Have you tested these changes with any payment gateway?

[korycins]

Don't we need a separate mutation for payment that needs confirmation?
Now we have CheckoutComplete but we don't complete the checkout as we need to do additional steps.

[korycins]

What should be the next step in the checkout flow when we get CheckoutComplete(order=None, confirmation_needed=True)?

[salwator]

You confirm payment client side (depends on gateway) and call again.

[korycins]

So to finish checkout I need to execute mutation CheckoutComplete twice?

[salwator]

yes, in case there is additional confirmation required, you need to call mutation again

[salwator]

Have you tested these changes with any payment gateway?
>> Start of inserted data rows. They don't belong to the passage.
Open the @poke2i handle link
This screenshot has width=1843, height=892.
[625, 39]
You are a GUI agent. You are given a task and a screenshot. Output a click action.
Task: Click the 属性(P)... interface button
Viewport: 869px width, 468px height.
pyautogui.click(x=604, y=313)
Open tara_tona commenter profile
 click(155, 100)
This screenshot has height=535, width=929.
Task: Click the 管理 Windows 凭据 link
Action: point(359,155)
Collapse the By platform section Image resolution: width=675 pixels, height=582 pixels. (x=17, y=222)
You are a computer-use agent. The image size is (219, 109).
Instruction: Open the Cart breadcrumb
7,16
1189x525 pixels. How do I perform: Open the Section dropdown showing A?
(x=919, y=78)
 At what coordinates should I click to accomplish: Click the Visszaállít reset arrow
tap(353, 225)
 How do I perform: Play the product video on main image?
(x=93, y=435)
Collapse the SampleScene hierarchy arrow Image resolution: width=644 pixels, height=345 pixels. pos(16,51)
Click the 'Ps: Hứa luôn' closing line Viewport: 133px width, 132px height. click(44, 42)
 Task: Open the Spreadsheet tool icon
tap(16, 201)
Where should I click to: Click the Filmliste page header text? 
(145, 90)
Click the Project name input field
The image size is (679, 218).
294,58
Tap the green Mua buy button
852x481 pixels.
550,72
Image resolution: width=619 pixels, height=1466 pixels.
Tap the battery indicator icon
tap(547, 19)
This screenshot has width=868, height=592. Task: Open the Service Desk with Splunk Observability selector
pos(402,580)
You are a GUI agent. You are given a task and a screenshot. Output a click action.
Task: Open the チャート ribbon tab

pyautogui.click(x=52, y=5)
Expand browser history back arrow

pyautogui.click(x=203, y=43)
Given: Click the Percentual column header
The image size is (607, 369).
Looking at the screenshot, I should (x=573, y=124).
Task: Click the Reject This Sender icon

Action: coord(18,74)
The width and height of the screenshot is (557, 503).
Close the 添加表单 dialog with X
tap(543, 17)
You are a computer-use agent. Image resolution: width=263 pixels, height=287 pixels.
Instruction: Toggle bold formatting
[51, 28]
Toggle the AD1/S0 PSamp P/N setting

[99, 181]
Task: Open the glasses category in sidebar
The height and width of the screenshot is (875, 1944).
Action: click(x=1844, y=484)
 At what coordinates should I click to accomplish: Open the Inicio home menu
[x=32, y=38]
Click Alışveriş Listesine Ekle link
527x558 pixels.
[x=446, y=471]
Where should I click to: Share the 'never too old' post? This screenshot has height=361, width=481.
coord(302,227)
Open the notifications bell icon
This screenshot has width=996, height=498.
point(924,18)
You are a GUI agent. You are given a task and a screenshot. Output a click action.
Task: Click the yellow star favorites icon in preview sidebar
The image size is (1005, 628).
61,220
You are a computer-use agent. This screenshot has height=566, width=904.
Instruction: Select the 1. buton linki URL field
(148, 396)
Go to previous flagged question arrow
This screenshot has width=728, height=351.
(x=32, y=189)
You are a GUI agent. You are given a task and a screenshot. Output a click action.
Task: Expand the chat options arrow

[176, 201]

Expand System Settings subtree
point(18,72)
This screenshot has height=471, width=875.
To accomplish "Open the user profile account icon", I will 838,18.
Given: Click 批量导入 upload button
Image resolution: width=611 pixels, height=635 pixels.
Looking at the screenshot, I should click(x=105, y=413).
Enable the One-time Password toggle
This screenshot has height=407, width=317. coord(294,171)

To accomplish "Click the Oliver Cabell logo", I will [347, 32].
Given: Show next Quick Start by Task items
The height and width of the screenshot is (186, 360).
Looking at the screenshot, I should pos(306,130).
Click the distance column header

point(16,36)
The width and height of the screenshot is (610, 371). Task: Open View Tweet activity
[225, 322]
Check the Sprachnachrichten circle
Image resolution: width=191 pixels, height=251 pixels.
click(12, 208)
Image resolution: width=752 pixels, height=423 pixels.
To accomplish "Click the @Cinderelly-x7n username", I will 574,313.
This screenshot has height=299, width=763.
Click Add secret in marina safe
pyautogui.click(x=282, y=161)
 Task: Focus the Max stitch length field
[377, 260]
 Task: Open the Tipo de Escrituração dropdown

That's a tricky part, little hard without a working client. I'll try to do that, but the real test will be integrating the stripe backend with a real client.

[salwator]

@korycins
After brief attempt to integrate this branch with stripe client, I discovered additional issues to be addressed before full two-factor payment is possible.
Since those are loosly connected issues and this checkout change has far more implications, I suggest merging this and solving remaining issues separately @maarcingebala .

[maarcingebala]

We officially support Braintree and Stripe. Is this PR tested with these gateways @salwator?

[maarcingebala]

@salwator OK so if we know what needs to be done to fully support two-factor payments let's gather these requirements in one GH issue.